# PROVIDED DATA:
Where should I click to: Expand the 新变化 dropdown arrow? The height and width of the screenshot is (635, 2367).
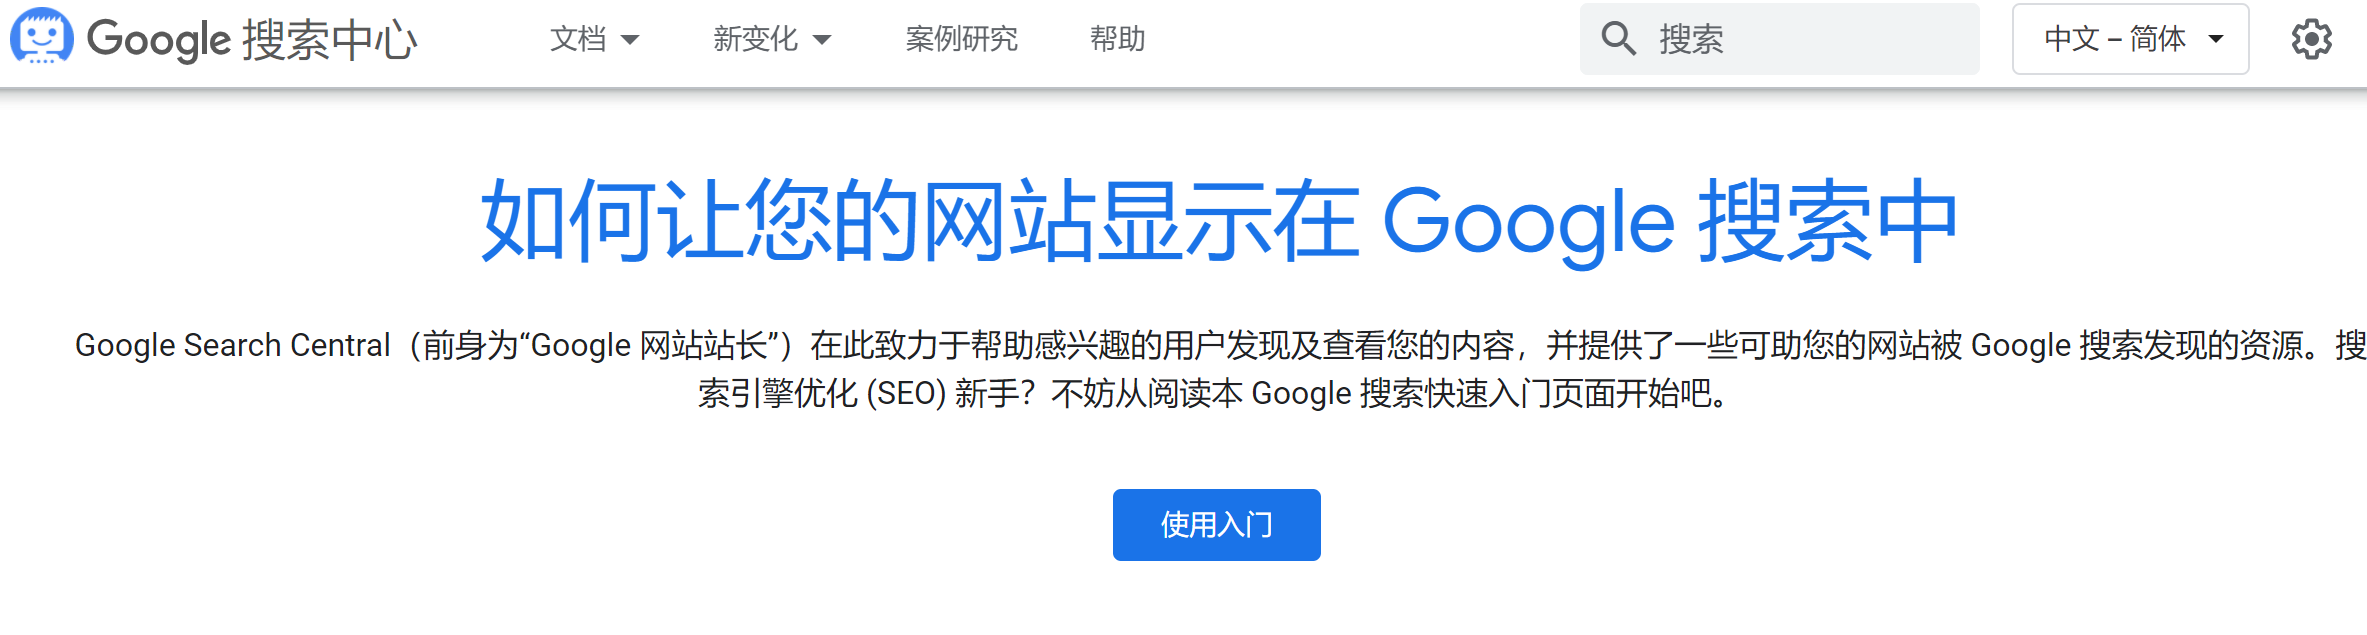pos(822,40)
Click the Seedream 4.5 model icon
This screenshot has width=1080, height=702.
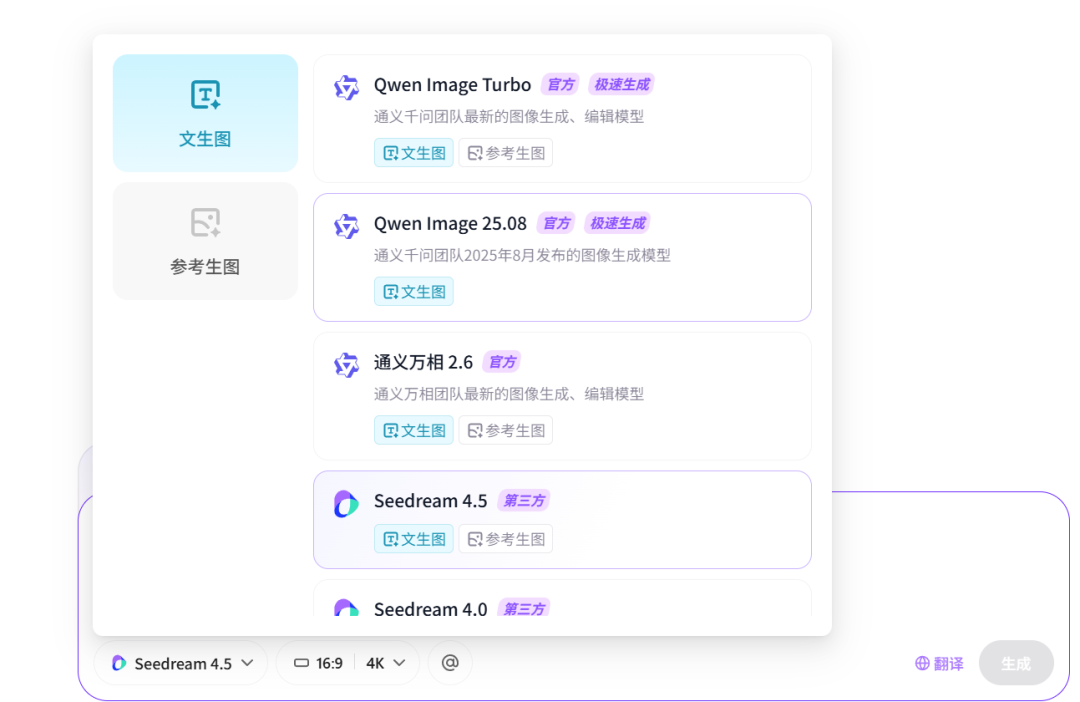pos(346,502)
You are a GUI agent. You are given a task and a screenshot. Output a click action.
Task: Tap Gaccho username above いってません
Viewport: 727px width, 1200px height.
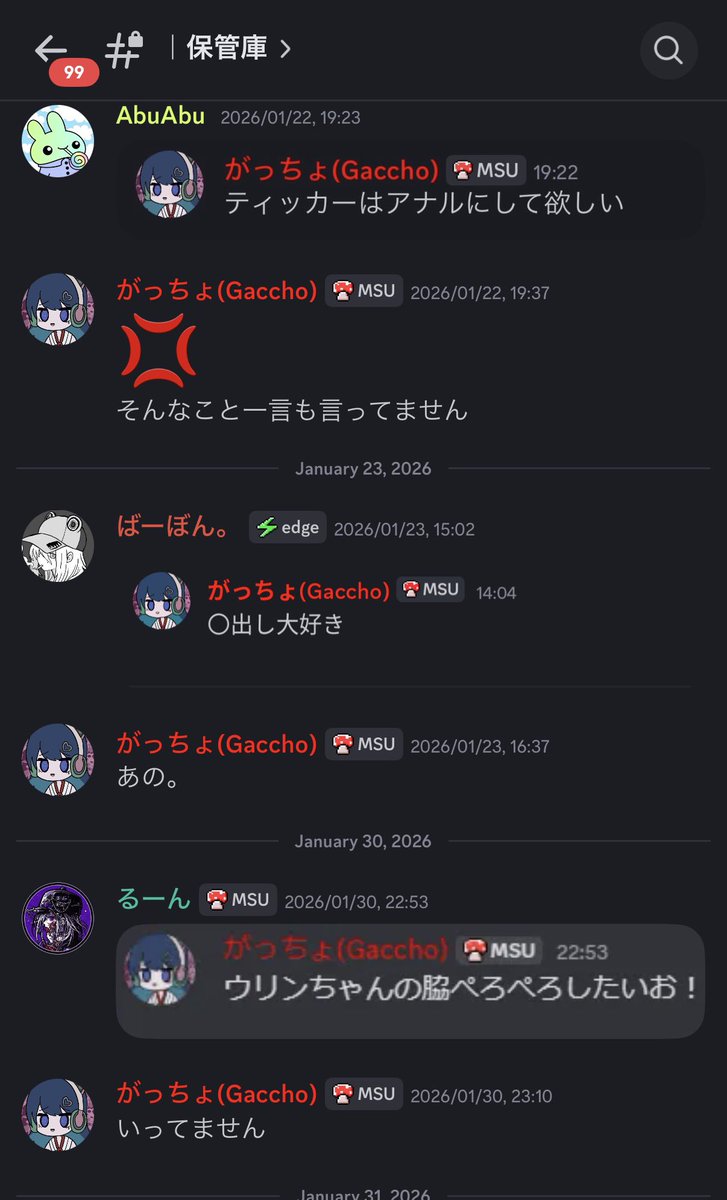click(x=217, y=1093)
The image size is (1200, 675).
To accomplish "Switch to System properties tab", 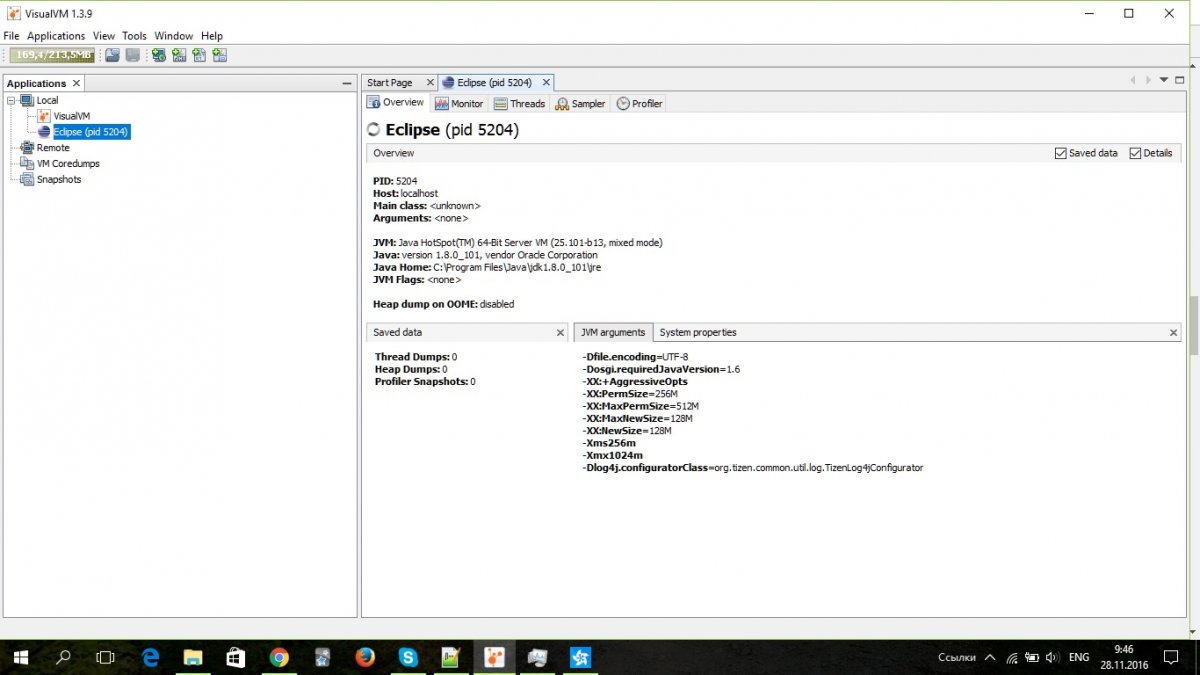I will (x=698, y=332).
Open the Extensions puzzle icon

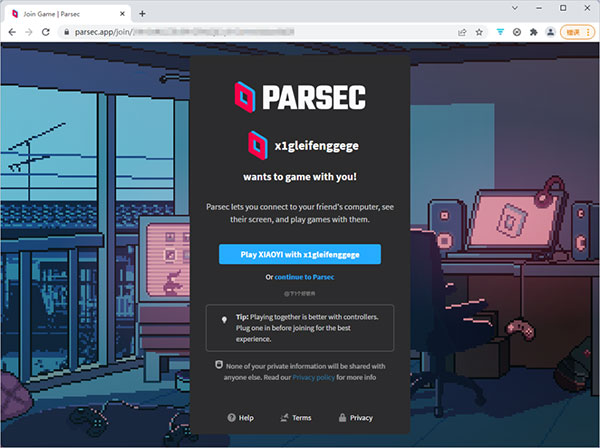coord(533,33)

# WHAT IS NEEDED:
An exact copy of the lines above from the one with "This screenshot has width=1080, height=702." up to and including the one with "The image size is (1200, 675)." is required; reproduce only those lines, omitting all pictures.

# EXERCISE OUTPUT:
This screenshot has width=1080, height=702.
pos(346,502)
You are a GUI agent. You are given a task and a screenshot. Output a click action.
Task: Tap Gaccho username above いってません
Viewport: 727px width, 1200px height.
click(x=217, y=1093)
The image size is (1200, 675).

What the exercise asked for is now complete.